Although the visual outcome is meant to be seen as entertainment by one kind of target audience, I'm also interested in reaching the practitioners. This is something that needs to actually implemented. In other words, Hire me!
A profile of A Practitioner-type
Kiernan and Elke live in different mid-size, Midwest, metropolitan cities. They are both in their 20s. They both have cars — old ones they’ve pushed beyond the 150,000-mile mark. They both buy their vegetables at their local farmers markets. They both eat Kashi cereal with organic skim milk for breakfast. And they both have cool names.
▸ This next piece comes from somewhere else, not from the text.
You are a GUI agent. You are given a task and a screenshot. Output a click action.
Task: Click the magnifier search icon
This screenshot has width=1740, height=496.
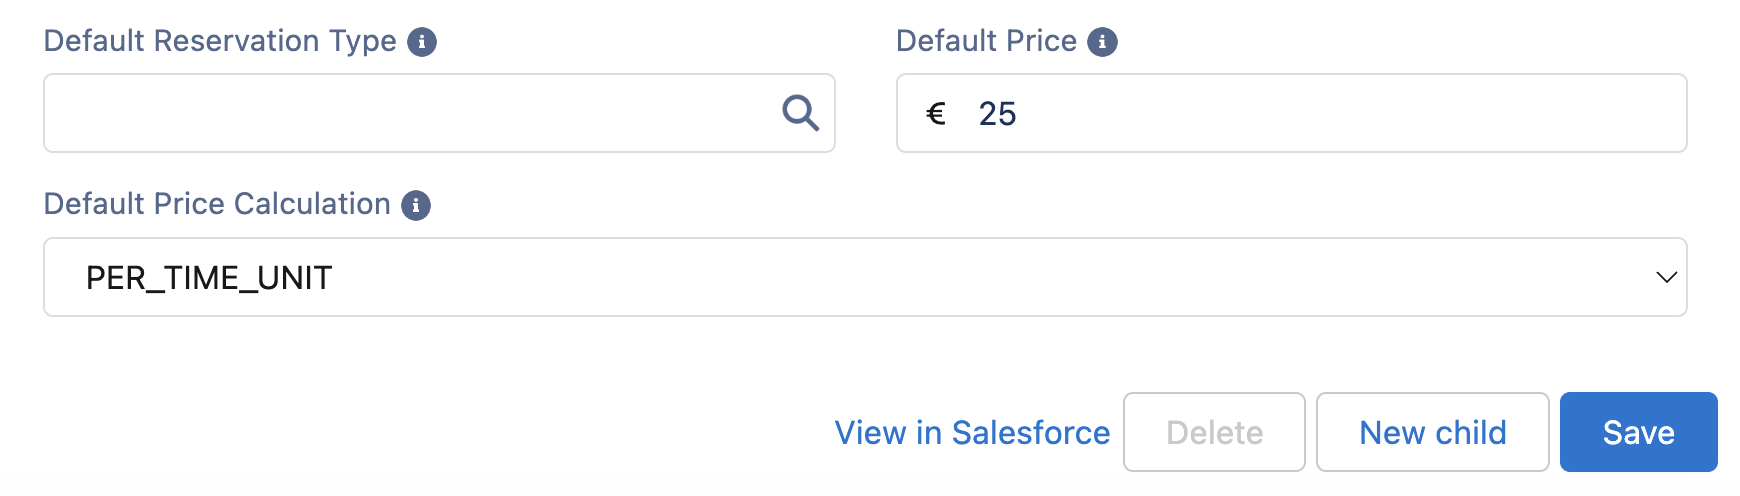pos(800,113)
They are also both music editors at alt-weekly publications. Neither thought they would reach their dream of editing a music section before 30. Until six months ago, they had mastered living on 1000 dollars a month. Now, though, they have a freelance budget, and the health benefits seem to satisfy their parents.
They don’t make a big deal out of it, but Kiernan and Elke work their asses off. They stay at their offices past 10, and by 3 a.m. on Monday morning, they have their 50 blog posts written, edited and scheduled for publishing throughout the upcoming week. They try to plan and control what content they can, so they can plan and write and assign some more.
They gave up their Nokias for iPhones when they moved into their big-kid jobs and their very own, unshared, one-bedroom big-kid apartments. When they aren’t doing work things, they are doing work things. After syncing his e-mail and phone, Kiernan figured out that he works 10 extra hours each week. Elke files late-night texts from drunk musicians for future story ideas. They both dream about pitch meetings.
Sometimes they work through the night — at coffee tables (the desks aren’t big enough and kitchen tables are something to which they aspire)— only interrupting their routine of assigning memos and pitches for periodic sips of Boulevard or Schlafly wheat beer and to make a late-night breakfast sandwich. The sun will rise and they’ll realize it’s too late to go to bed, so they’ll cycle into work because they think better on their bikes, and when they arrive at their window-facing cubicles, it won’t matter that they didn’t get much sleep. They’ll have their Americanos and the pride of knowing that the days of being an intern are behind them. Now they have their own, unpaid fledglings to gently boss around.
Although they are in different cities, and their respective, respectable alt-weeklies, they are both searching for a new way to write about music. They were hired over the dudes with ten or fifteen years experience because so many of the other editors already love print. And although the bossman says he likes blogging, well, everyone knows what he’s daydreaming about when they see the hordes of past issues, stacked up high on top of the filing cabinet in his office. He wants a paper-paper, but he’s not getting one. Kiernan and Elke love print too. It’s how they came to love music. But the magazines they used to read and the record stores they once visited have turned into Pitchfork and iTunes.
Kiernan and Elke know they could get more readers if they changed a few things online, and they’ve begged the art-director for a print-edition redesign. Their colleagues acknowledge the rampant problems — fluffy Q&As and the cockroach-like resilience of the current show preview. But it’s as risky to maintain the same format as it is to make a change. Kiernan and Elke have good ideas. They have big ideas, but follow-through is daunting when the company they work for won’t even shovel out the cash for an office copy of Microsoft Word.
Neither of them smoke, but they hang out with friends on the back decks of gigs because that’s where the brain-picking happens. They all suffer from mild internet addictions. They’re all gradually landing on their feet. Sheppa’s a graphic designer for VML, but he also just made a fucking beautiful music video for Margo for free. Next August Sheresa’s going to teach high school orchestra, but this summer, she’s photographing weddings.
When Elke asks her friends why they’ve come to these shows, they say they’re not just there to see who’s playing. They’re there to see who’s listening. No one does just one thing. No one wants it just one way. They want an experience. That’s what Kiernan and Elke want too. Instead of paying for freelancers, Kiernan spent his weekly budget on a camera with video. Elke’s been recording with her iPhone.
Kiernan and Elke both know about music. They, like, really know it. But they also know that knowing isn’t enough.
Yeah, because they write for city papers, they have to think local. But they want to cover music in a way that connects someone in New York and someone else in their mid-size, Midwest, metropolitan cities. They have a lot of big ideas. They have a lot of work to do. Mostly, they want to make something their friends will read, not out of friendship obligations, but because it’s good and get-able.